Innere Sicherheit der Schweiz

BERN. Das Projekt der Überprüfung des Systems der Inneren Sicherheit der Schweiz (USIS) ist einen weiteren Schritt vorangekommen. Die Bundesräte Christoph Blocher (EJPD), Samuel Schmid (VBS) und Hans-Rudolf Merz (EFD) haben am Montag an einer Klausursitzung mit dem Vorstand der Konferenz der kantonalen Justiz- und Polizeidirektorinnen und -direktoren (KKJPD) den jüngsten Bericht USIS IV erörtert. Die Analyse und der Meinungsaustausch dienten beiden Seiten dazu, ihren anstehenden formellen Entscheid in der Sache vorzubereiten.

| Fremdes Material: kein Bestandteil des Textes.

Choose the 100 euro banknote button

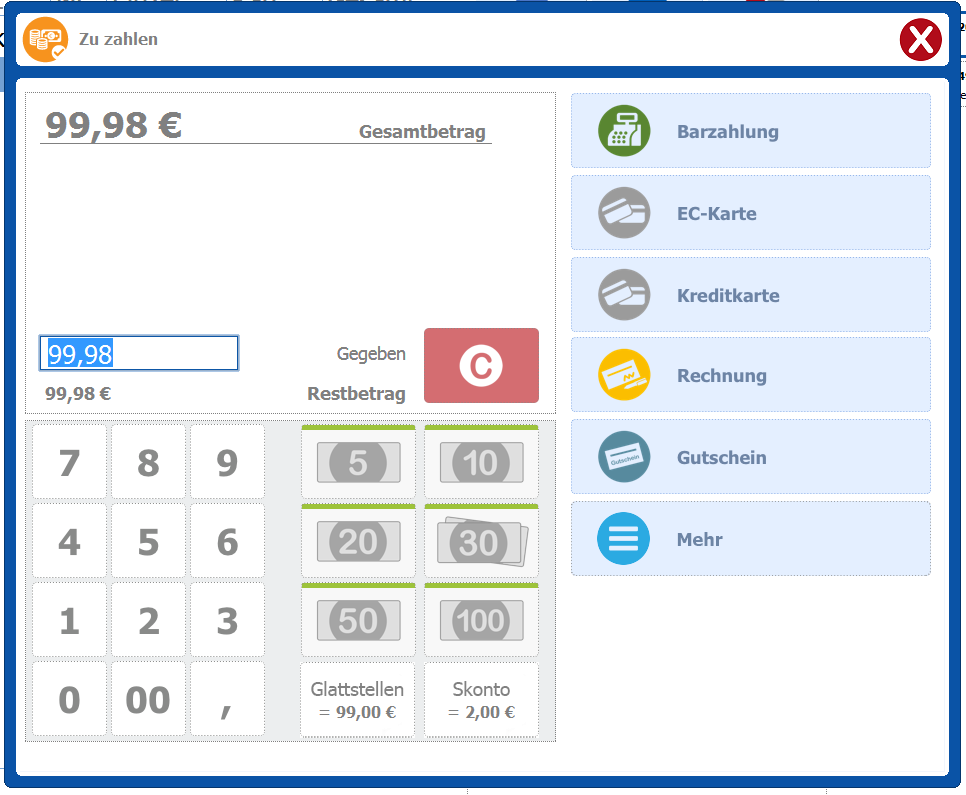481,621
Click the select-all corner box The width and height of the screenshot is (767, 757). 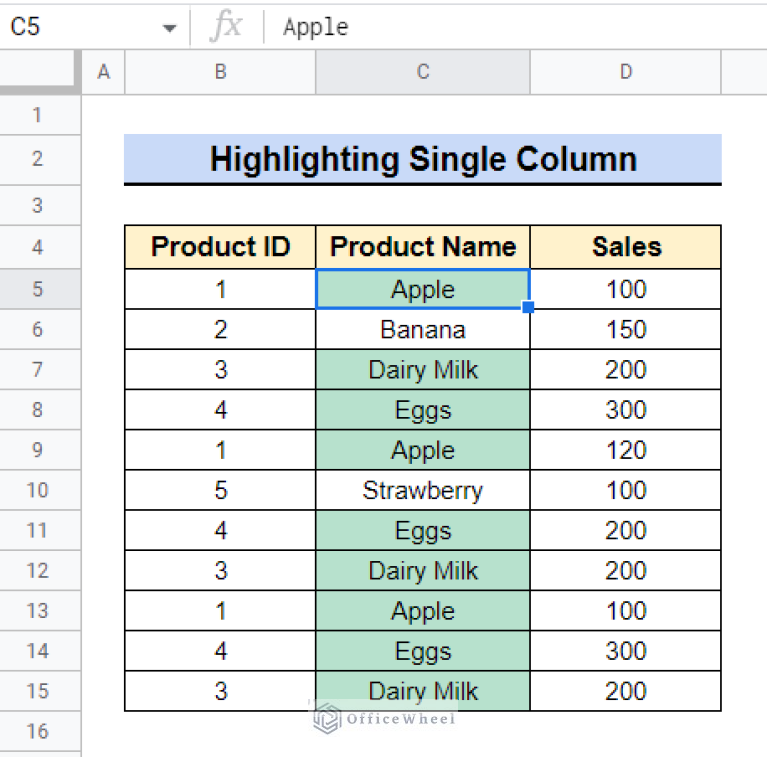coord(40,72)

Bei der Sitzung der bundesrätlichen Delegation mit dem Vorstand der KKJPD, der von seinem Präsidenten Jörg Schild (Regierungsrat BS) angeführt wurde, ging es darum, beiden Seiten Gelegenheit zu geben, ihre jeweilige Haltung zum USIS-Bericht IV kennen zu lernen. Dies im Hinblick auf die Beschlüsse dazu, welche im Bundesrat und in der KKJPD in nächster Zeit anstehen. Der Meinungsaustausch verlief in einer offenen und kooperativen Atmosphäre.

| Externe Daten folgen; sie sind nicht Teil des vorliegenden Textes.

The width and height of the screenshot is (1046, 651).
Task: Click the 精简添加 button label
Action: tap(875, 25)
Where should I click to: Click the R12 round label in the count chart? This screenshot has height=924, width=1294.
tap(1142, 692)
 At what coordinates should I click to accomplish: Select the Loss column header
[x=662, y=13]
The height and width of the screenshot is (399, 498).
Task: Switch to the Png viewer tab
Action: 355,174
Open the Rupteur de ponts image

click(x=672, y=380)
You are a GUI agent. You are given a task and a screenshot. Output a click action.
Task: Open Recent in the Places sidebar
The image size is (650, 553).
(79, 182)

Der Bericht USIS IV wurde am 30. November 2003 fertiggestellt. Er behandelt im Wesentlichen die Fragen, wie die Polizeiaufgaben des Bundes künftig erfüllt werden können und wie das Sicherheitssystem der Schweiz bei verschiedenen Zukunftsszenarien aussehen könnte.

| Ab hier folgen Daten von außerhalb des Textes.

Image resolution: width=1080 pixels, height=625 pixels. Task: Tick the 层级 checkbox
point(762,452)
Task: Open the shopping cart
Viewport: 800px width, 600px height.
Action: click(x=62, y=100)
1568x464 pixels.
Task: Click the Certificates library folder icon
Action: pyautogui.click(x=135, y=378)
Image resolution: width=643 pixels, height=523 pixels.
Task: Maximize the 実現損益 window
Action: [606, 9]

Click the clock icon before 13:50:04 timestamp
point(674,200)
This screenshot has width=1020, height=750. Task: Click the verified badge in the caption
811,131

Die KKJPD wird sich an ihrer ausserordentlichen Plenarversammlung vom 20. Februar 2004 mit dem Thema befassen und anschliessend eine gemeinsame Medienkonferenz mit dem Vorsteher des EJPD, Bundesrat Christoph Blocher, durchführen. Wann der Bericht USIS IV im Bundesrat behandelt wird, wird zu einem späteren Zeitpunkt festgelegt.